* [BRANO FORNITO]
In realtà la lettera è più interessante per un pediatra
che per un genitore, però probabilmente molte delle testimonianze dei
genitori di cui parli nella lettera potrebbero trovare spazio nella rubrica
"La parola ai genitori".
Ti sarei molto grato se tu riuscissi a procurare materiale.
Grazie per la collaborazione.
Un saluto affettuoso.
Enzo
PdF Roma
www.uppa.it
Fatto:
Sul numero di Un Pediatra per Amico di Settembre 2003 uscirà una testimonianza
di Enrico Barone, papà di Andrea, bambino con sindrome Down di 7 anni.
mi sembra una buona idea (mi è anche arrivata la tua e-mail via Forum
Ped on Line).
Speriamo che qualcuno risponda ...
A presto,
Luca
Pediatra del Servizio di Informazione e Consulenza,
Associazione Italiana Persone Down, sezione di Roma
ho letto tutta la tua e mail anche su Forum. E' bellissima l'iniziativa e
ho cominciato a divulgarla a tre NPI (F,P,S) che so molto disponibili.
A presto
M.Edoarda
Pediatra SMI RMC
Cara Luchino,
concordo con quanto scrivi sull'importanza del ruolo della famiglia nell'affronto
della malattia cronica -ma è lo stesso in generale anche per il bimbo
"sano"- e sul rischio di noi pediatri di rinchiuderci in un ruolo
strettamente "tecnico" che tagli fuori il più possibile il
coinvolgimento umano. Si tratta spesso di una scelta comprensibile dato il possibile
peso "doloroso" di una tale condivisione. Tuttavia il fatto per molti
di noi di essere Pediatri di Famiglia e dunque di avere il compito istituzionale
di seguire nel tempo i nostri piccoli pazienti collaborando coi genitori, ci
porta a costruire comunque (consenzienti o meno) quel sottile, delicato ma efficace
rapporto di fiducia, altrimenti detto medico-paziente o meglio per noi pediatra-famiglia-paziente.
Colgo dunque positivamente la tua emozionata ed emozionante "provocazione"
che ci richiama al dato che nel nostro lavoro la capacità professionale
presuppone o dovrebbe presupporre un rapporto fra persone su cui costruire quell'
"alleanza terapeutica" positiva in ogni senso.
Mario Narducci
PdF Cavenago di Brianza MI
Caro Narducci,
grazie per la risposta. Concordo sul ruolo di pdf, così come tu lo
descrivi, che affina nel tempo la tecnica e l'empatia con il counseling: soddisfazioni
sufficienti ad incassare anche le molte frustrazioni inevitabili, e andare
in attivo con l'autostima ;)
E non voglio dire che bisogna fare di più. Per carità: forse
è già troppa l'efficienza...Stendiamo un velo sull'efficacia.
Forse dobbiamo fare meno, ma in modo diverso, soprattutto nei casi complessi,
dove i percorsi integrati si integrano poco, dove le Soluzioni non ci sono.

* [DATI ESTRATTI]
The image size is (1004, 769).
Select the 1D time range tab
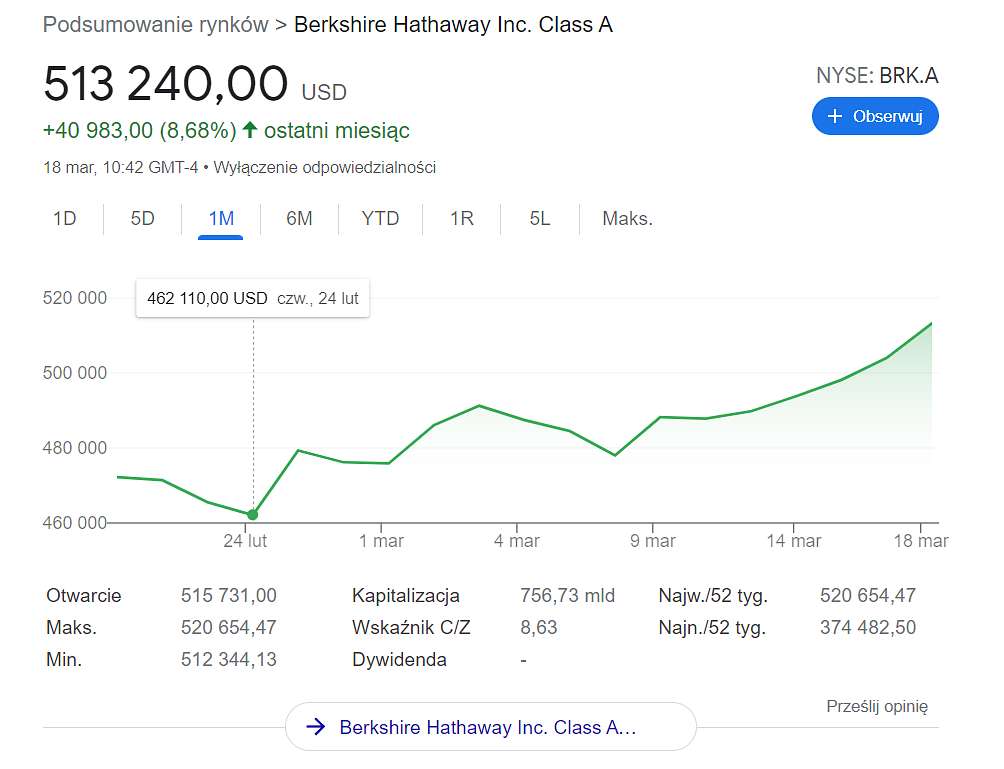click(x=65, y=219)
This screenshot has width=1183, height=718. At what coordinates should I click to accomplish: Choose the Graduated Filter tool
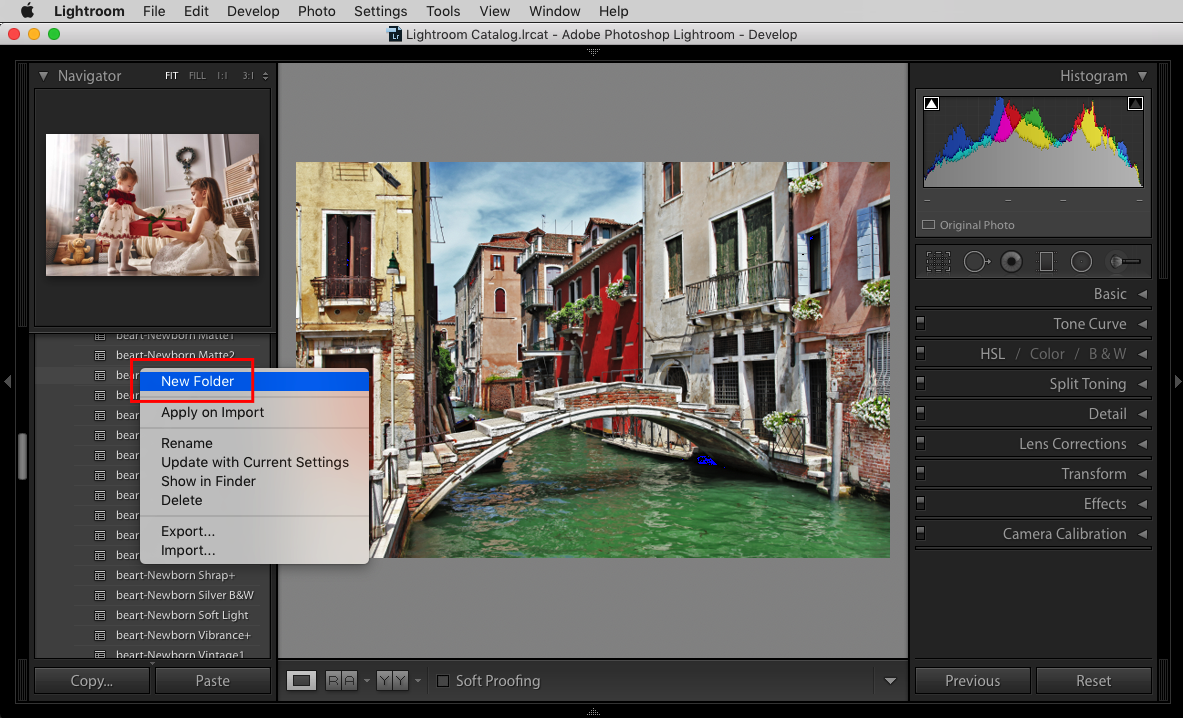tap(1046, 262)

==

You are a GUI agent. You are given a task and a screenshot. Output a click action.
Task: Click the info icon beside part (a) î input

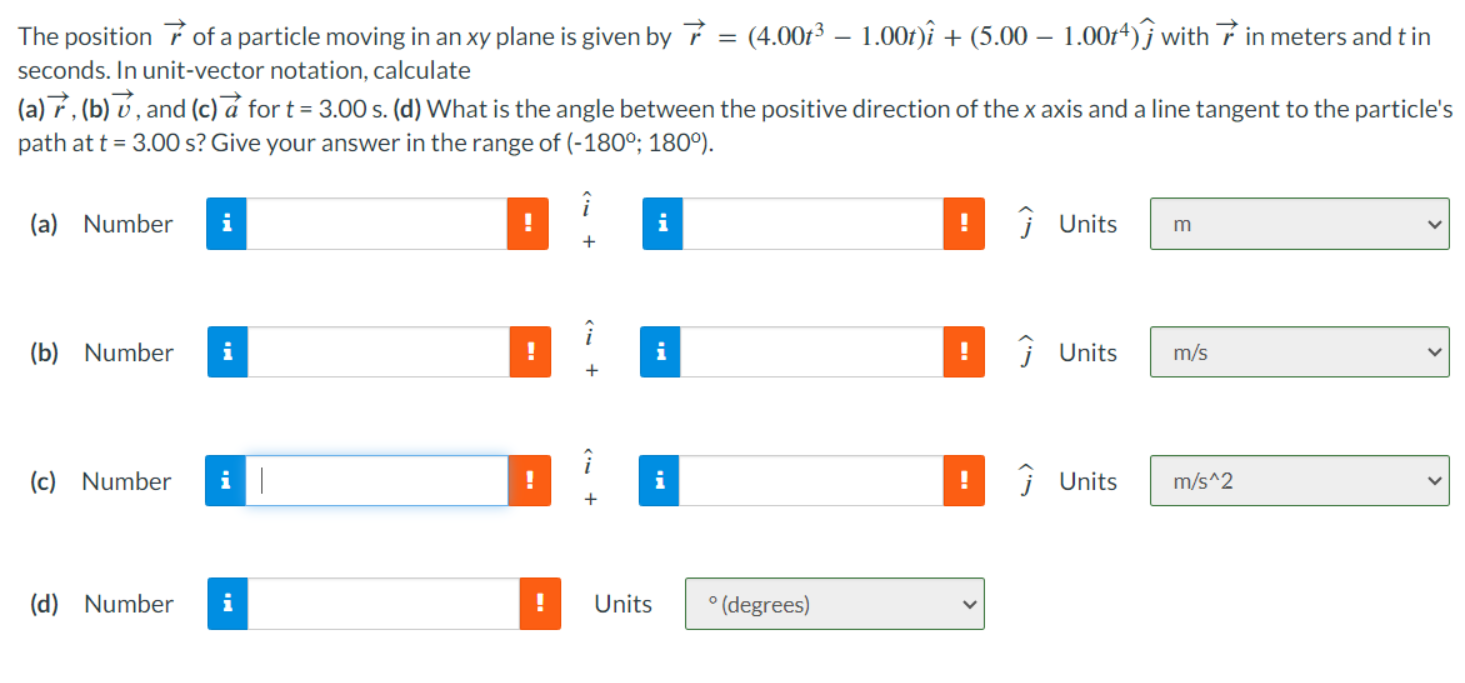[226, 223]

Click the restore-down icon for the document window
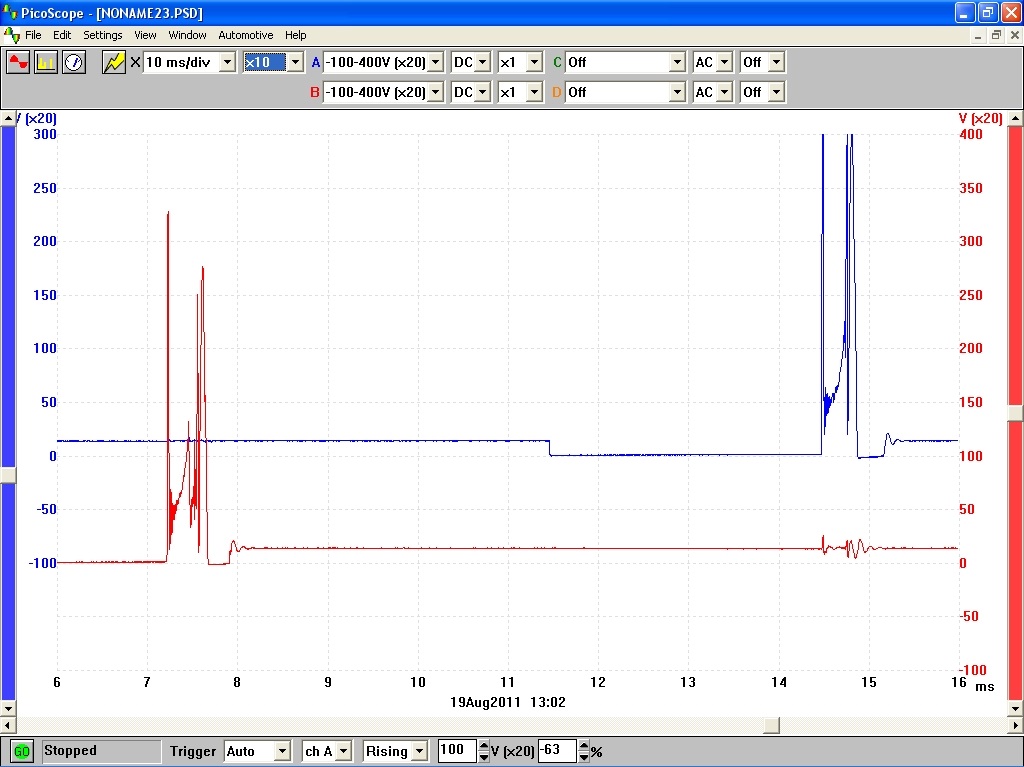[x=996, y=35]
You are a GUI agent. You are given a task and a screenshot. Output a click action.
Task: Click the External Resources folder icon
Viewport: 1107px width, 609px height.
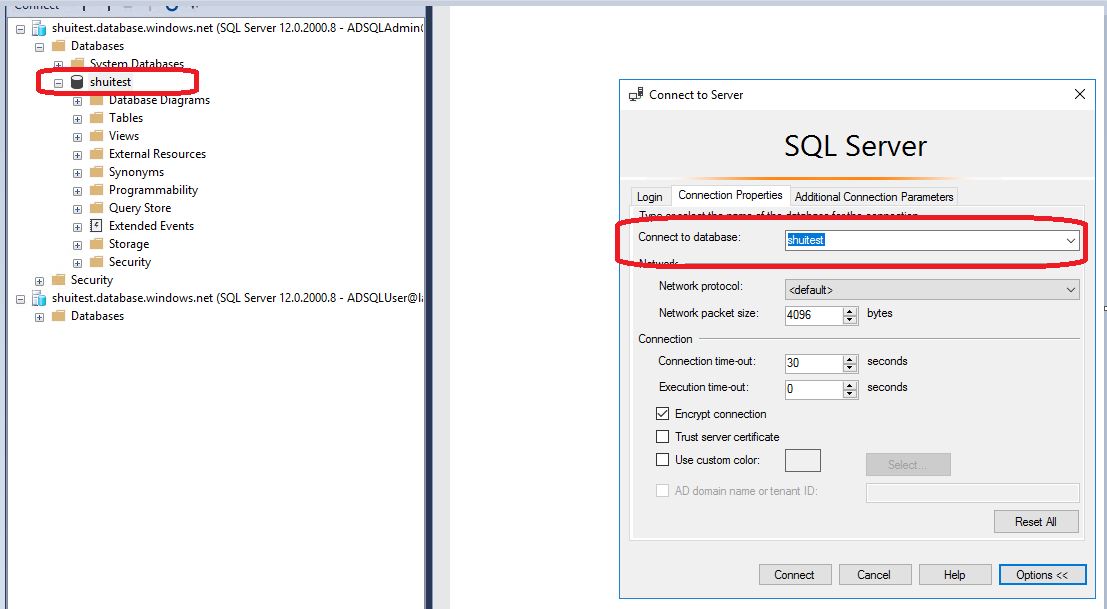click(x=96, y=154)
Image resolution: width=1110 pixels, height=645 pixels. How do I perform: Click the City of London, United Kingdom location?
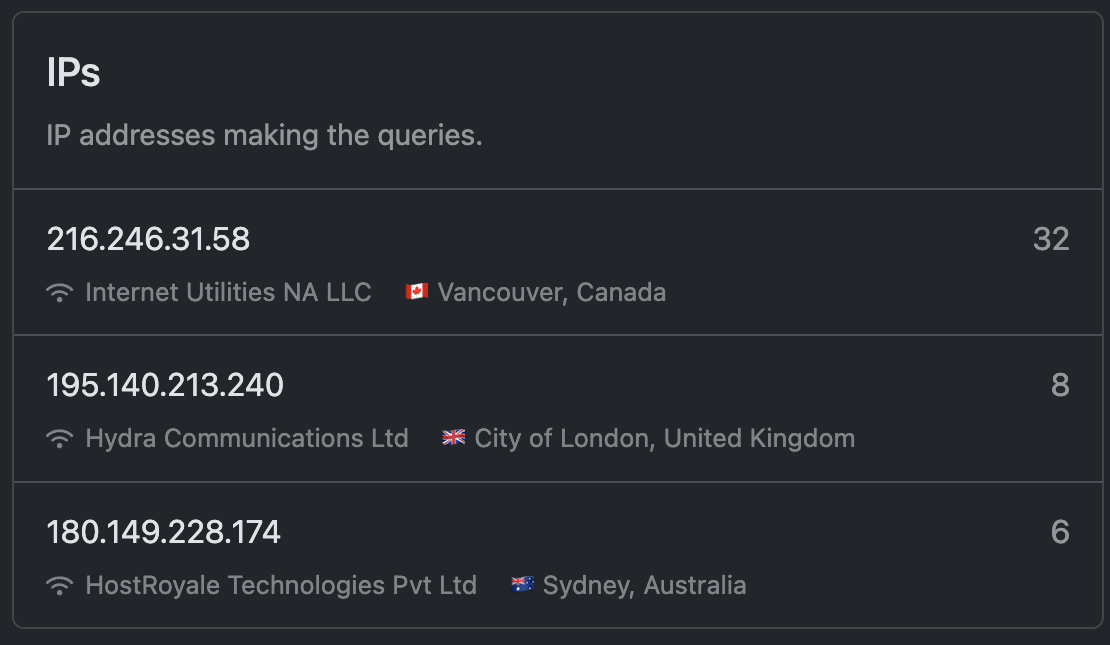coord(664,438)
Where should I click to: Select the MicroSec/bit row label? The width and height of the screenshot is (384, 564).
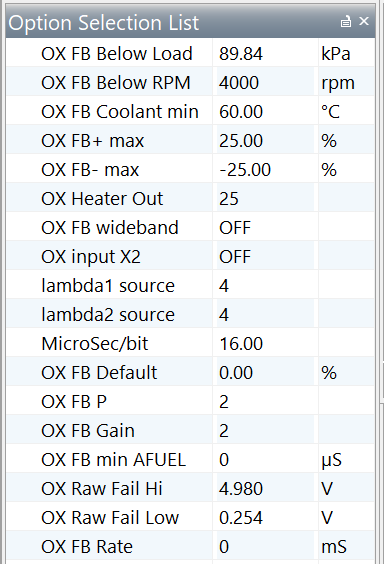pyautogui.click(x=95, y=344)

* [COMPITI DA SVOLGERE]
**A)** Trascrivi il passo del brano fornito che inizia con "Speriamo che qualcuno" e termina con "so molto disponibili.".
**B)** Secondo il brano fornito, su quale numero di Un Pediatra per Amico uscirà la testimonianza di Enrico Barone?

* [RISPOSTE AI COMPITI]
**A)**
Speriamo che qualcuno risponda ...
A presto,
Luca
Pediatra del Servizio di Informazione e Consulenza,
Associazione Italiana Persone Down, sezione di Roma
ho letto tutta la tua e mail anche su Forum. E' bellissima l'iniziativa e
ho cominciato a divulgarla a tre NPI (F,P,S) che so molto disponibili.

**B)** Sul numero di settembre 2003.